(Entries taken from a collection)
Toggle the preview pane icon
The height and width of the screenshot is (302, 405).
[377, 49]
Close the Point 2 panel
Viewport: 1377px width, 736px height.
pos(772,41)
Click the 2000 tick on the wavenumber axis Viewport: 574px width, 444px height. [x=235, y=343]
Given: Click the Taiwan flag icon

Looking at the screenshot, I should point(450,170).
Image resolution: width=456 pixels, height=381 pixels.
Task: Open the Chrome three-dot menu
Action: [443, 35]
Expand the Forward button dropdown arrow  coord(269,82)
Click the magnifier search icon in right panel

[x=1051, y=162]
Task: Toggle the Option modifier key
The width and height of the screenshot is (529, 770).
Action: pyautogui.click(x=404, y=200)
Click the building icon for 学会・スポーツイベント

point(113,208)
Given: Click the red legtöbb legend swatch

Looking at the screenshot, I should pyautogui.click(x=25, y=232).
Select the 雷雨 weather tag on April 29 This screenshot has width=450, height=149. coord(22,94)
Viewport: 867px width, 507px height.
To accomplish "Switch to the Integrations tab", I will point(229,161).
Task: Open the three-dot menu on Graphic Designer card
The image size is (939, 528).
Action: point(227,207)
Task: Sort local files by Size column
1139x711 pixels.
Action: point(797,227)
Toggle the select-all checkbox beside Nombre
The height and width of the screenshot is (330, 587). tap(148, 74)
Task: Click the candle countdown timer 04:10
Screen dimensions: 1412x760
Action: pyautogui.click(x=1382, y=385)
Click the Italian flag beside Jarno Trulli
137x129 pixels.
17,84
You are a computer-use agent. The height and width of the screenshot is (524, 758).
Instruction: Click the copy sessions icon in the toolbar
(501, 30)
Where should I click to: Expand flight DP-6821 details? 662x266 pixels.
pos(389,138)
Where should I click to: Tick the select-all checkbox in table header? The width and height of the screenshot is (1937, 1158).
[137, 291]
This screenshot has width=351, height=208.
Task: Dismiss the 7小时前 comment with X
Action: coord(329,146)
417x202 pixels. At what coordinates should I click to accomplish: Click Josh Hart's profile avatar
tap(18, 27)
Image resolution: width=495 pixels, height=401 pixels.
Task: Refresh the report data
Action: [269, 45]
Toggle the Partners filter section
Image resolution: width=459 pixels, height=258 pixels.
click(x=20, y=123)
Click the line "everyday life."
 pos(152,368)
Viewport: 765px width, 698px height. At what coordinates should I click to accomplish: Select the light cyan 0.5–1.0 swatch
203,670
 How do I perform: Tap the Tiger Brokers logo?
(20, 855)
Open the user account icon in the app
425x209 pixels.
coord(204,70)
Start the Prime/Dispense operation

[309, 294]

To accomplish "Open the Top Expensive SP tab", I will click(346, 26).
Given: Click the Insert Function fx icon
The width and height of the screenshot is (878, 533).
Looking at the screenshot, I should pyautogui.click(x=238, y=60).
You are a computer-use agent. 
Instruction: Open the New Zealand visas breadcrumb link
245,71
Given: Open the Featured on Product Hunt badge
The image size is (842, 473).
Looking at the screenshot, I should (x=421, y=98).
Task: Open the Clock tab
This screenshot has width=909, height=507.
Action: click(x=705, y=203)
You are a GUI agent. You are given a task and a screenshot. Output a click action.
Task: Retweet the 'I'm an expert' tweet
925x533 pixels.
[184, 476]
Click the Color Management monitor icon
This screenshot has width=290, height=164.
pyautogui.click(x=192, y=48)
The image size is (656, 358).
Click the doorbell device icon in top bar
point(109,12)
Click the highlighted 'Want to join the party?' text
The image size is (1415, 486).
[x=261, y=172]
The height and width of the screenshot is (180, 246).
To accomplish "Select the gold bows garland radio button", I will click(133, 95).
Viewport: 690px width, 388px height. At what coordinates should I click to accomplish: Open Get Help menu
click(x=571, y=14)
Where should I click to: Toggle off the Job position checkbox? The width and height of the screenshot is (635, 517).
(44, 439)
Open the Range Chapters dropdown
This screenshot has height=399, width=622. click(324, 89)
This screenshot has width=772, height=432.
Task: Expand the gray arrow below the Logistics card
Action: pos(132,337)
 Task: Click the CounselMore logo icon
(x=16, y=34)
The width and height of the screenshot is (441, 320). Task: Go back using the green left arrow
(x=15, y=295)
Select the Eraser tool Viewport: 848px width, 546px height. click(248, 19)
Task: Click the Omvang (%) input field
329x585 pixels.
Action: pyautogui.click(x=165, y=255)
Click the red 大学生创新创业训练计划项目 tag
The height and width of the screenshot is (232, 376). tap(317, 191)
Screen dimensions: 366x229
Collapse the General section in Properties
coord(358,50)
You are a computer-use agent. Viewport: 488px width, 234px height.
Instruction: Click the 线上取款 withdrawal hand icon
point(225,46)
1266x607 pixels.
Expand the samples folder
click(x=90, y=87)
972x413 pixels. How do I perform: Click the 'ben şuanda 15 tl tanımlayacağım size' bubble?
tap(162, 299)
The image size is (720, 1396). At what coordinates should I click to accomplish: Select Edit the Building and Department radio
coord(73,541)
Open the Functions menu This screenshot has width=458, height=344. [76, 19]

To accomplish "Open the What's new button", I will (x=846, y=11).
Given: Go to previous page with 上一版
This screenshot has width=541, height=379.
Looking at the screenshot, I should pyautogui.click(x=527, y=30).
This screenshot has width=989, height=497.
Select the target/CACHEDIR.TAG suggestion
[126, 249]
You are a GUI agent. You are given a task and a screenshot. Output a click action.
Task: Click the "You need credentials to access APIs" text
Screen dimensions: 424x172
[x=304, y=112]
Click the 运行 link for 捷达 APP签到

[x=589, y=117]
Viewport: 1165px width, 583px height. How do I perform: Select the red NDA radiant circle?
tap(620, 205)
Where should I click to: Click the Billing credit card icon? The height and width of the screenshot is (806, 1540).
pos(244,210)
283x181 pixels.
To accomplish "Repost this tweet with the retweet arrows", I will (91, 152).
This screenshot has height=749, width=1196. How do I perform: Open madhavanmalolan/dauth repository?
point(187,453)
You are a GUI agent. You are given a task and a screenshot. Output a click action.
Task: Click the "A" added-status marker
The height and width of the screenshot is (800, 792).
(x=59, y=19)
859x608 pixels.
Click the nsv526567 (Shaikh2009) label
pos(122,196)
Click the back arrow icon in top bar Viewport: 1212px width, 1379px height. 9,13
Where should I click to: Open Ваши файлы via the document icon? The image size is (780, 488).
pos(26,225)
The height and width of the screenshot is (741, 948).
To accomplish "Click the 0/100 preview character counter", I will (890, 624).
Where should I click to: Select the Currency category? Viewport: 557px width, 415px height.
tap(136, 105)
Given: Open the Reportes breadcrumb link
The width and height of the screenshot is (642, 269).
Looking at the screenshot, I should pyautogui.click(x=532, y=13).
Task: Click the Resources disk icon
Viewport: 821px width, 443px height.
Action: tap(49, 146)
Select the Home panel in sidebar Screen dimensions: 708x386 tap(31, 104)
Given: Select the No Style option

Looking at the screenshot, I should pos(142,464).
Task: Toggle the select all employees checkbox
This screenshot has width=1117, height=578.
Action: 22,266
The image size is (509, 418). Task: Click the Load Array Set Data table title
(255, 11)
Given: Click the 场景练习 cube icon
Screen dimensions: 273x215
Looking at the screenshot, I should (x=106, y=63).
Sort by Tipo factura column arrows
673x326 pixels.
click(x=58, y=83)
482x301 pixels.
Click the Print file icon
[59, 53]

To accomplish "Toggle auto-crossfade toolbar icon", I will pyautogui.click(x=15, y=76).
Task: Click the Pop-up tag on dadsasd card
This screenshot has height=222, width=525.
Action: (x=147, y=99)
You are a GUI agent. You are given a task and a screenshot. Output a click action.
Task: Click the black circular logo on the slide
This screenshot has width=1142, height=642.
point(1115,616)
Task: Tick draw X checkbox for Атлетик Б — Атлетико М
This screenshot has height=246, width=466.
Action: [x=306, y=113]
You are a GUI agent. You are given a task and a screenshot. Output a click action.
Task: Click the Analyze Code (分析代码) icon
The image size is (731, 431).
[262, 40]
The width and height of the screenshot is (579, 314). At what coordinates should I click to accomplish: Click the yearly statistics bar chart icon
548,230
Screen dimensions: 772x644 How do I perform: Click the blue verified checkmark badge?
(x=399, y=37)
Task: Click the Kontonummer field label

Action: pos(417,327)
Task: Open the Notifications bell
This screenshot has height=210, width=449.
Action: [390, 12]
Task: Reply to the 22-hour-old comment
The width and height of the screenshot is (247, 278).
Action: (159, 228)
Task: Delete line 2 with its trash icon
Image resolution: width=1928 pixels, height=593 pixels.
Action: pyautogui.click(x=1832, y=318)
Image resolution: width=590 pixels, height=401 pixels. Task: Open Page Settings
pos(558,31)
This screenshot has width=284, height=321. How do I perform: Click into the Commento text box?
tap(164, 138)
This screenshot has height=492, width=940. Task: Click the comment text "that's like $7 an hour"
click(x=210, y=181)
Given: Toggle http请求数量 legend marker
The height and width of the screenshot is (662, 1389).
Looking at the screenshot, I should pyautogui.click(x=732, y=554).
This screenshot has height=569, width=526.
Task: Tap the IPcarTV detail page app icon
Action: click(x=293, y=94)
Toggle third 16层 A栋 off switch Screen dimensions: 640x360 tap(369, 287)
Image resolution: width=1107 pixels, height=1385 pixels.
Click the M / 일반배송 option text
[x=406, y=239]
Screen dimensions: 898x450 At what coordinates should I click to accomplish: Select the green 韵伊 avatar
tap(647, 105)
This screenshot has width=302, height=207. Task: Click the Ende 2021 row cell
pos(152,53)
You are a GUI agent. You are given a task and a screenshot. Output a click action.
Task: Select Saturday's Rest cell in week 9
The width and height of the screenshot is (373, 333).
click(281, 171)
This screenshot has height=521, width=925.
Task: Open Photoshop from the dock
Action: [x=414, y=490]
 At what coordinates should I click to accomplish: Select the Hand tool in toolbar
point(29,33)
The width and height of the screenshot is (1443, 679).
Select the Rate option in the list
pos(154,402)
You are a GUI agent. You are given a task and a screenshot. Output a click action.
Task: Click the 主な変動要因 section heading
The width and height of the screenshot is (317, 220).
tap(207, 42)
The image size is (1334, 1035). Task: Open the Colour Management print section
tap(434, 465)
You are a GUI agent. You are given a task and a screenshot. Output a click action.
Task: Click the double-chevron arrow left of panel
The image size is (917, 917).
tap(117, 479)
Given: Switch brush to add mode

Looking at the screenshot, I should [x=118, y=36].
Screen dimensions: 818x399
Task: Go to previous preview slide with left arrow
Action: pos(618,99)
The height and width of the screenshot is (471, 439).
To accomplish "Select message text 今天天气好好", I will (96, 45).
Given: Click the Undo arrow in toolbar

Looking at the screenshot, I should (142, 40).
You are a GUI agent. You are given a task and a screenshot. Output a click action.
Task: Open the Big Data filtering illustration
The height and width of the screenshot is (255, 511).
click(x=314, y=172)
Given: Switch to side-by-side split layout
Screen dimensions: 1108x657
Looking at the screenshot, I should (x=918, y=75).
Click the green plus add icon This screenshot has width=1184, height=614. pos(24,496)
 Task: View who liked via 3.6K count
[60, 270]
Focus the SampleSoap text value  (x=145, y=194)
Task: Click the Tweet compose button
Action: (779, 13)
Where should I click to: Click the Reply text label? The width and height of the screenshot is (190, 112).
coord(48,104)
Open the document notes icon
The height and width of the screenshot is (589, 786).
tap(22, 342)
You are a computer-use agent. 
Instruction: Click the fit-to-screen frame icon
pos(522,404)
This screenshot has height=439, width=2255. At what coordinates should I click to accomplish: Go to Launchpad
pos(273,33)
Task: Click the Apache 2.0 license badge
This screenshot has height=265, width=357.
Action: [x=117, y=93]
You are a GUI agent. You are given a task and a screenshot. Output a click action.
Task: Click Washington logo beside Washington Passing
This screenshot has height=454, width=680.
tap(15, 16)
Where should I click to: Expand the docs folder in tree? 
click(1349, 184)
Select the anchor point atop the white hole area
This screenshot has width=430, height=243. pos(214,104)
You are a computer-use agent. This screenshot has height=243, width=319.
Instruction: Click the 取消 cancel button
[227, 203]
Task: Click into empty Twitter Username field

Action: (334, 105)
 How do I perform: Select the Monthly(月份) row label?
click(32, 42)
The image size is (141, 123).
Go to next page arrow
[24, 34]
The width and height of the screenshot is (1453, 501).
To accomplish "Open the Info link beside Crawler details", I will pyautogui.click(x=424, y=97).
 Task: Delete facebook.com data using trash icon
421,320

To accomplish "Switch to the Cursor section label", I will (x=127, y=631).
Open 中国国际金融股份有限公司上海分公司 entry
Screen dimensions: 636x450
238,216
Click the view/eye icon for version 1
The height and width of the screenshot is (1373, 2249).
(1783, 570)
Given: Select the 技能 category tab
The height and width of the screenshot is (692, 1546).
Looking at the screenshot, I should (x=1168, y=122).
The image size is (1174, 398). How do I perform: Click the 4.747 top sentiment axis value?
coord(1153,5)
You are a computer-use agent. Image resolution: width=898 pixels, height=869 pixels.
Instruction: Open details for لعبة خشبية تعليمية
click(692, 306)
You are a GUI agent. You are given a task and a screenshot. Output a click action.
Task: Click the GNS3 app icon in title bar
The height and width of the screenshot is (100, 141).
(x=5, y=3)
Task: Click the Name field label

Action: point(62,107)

**Exercise aim:** Duplicate the records between the line holding "Task: Click the Omvang (%) input field" and the line holding "coord(73,541)", inclusive, with every line kept identical.

**Answer to the problem:**
Task: Click the Omvang (%) input field
329x585 pixels.
Action: pyautogui.click(x=165, y=255)
Click the red 大学生创新创业训练计划项目 tag
The height and width of the screenshot is (232, 376). tap(317, 191)
Screen dimensions: 366x229
Collapse the General section in Properties
coord(358,50)
You are a computer-use agent. Viewport: 488px width, 234px height.
Instruction: Click the 线上取款 withdrawal hand icon
point(225,46)
1266x607 pixels.
Expand the samples folder
click(x=90, y=87)
972x413 pixels. How do I perform: Click the 'ben şuanda 15 tl tanımlayacağım size' bubble?
tap(162, 299)
The image size is (720, 1396). At what coordinates should I click to accomplish: Select Edit the Building and Department radio
coord(73,541)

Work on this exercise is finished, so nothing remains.